Reproduce the rows below with every "Instruction" changed to "Command" and everything else left unchanged.

■ **Element and text location data**
** start **
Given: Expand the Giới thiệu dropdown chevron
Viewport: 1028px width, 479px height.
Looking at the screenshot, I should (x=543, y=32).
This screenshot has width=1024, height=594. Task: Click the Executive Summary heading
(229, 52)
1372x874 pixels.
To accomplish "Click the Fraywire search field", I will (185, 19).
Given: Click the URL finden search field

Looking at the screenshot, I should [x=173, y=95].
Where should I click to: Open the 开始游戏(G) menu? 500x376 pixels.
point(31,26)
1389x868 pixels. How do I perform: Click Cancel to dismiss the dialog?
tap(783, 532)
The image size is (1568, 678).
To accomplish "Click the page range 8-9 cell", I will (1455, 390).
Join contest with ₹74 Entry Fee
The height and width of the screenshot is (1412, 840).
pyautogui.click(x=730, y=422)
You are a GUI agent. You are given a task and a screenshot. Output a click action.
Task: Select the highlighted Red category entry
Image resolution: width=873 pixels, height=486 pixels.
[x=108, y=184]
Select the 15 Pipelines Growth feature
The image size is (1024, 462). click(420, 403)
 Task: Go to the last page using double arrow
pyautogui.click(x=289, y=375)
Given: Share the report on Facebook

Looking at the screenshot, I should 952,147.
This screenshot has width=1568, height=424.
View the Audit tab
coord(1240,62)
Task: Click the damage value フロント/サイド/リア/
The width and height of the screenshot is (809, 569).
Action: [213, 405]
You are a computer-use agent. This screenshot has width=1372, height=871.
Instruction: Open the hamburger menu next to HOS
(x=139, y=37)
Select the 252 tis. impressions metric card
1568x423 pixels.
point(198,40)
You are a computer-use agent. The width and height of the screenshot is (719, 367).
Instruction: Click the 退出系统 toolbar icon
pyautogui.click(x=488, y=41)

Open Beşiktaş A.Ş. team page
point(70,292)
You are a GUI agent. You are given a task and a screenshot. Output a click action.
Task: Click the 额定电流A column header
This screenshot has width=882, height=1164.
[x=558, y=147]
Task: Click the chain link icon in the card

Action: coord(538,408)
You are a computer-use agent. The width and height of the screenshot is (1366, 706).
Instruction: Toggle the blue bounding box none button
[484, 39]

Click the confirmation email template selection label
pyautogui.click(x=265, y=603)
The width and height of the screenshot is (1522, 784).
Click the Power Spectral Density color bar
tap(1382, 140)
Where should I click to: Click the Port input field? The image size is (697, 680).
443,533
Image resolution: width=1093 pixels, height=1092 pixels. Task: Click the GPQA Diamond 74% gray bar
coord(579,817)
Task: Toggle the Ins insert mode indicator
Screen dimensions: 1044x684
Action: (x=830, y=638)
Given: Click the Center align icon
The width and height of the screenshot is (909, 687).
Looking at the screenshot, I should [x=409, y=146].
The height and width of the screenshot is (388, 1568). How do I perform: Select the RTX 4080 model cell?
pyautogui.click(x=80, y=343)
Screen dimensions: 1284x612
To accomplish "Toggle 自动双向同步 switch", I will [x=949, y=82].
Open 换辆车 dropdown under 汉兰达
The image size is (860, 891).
** end **
■ **Result below**
Given: Expand the Giới thiệu dropdown chevron
Viewport: 1028px width, 479px height.
Looking at the screenshot, I should (x=543, y=32).
This screenshot has width=1024, height=594. Task: Click the Executive Summary heading
(229, 52)
1372x874 pixels.
To accomplish "Click the Fraywire search field", I will (185, 19).
Given: Click the URL finden search field

Looking at the screenshot, I should [x=173, y=95].
Where should I click to: Open the 开始游戏(G) menu? 500x376 pixels.
point(31,26)
1389x868 pixels. How do I perform: Click Cancel to dismiss the dialog?
tap(783, 532)
The image size is (1568, 678).
To accomplish "Click the page range 8-9 cell", I will (1455, 390).
Join contest with ₹74 Entry Fee
The height and width of the screenshot is (1412, 840).
pyautogui.click(x=730, y=422)
You are a GUI agent. You are given a task and a screenshot. Output a click action.
Task: Select the highlighted Red category entry
Image resolution: width=873 pixels, height=486 pixels.
[x=108, y=184]
Select the 15 Pipelines Growth feature
The image size is (1024, 462). click(420, 403)
 Task: Go to the last page using double arrow
pyautogui.click(x=289, y=375)
Given: Share the report on Facebook

Looking at the screenshot, I should 952,147.
This screenshot has width=1568, height=424.
View the Audit tab
coord(1240,62)
Task: Click the damage value フロント/サイド/リア/
The width and height of the screenshot is (809, 569).
Action: [213, 405]
You are a computer-use agent. This screenshot has width=1372, height=871.
Command: Open the hamburger menu next to HOS
(x=139, y=37)
Select the 252 tis. impressions metric card
1568x423 pixels.
point(198,40)
You are a computer-use agent. The width and height of the screenshot is (719, 367).
Command: Click the 退出系统 toolbar icon
pyautogui.click(x=488, y=41)

Open Beşiktaş A.Ş. team page
point(70,292)
You are a GUI agent. You are given a task and a screenshot. Output a click action.
Task: Click the 额定电流A column header
This screenshot has width=882, height=1164.
[x=558, y=147]
Task: Click the chain link icon in the card

Action: coord(538,408)
You are a computer-use agent. The width and height of the screenshot is (1366, 706).
Command: Toggle the blue bounding box none button
[484, 39]

Click the confirmation email template selection label
pyautogui.click(x=265, y=603)
The width and height of the screenshot is (1522, 784).
Click the Power Spectral Density color bar
tap(1382, 140)
Where should I click to: Click the Port input field? The image size is (697, 680).
443,533
Image resolution: width=1093 pixels, height=1092 pixels. Task: Click the GPQA Diamond 74% gray bar
coord(579,817)
Task: Toggle the Ins insert mode indicator
Screen dimensions: 1044x684
Action: (x=830, y=638)
Given: Click the Center align icon
The width and height of the screenshot is (909, 687).
Looking at the screenshot, I should [x=409, y=146].
The height and width of the screenshot is (388, 1568). How do I perform: Select the RTX 4080 model cell?
pyautogui.click(x=80, y=343)
Screen dimensions: 1284x612
To accomplish "Toggle 自动双向同步 switch", I will [x=949, y=82].
Open 换辆车 dropdown under 汉兰达
The image size is (860, 891).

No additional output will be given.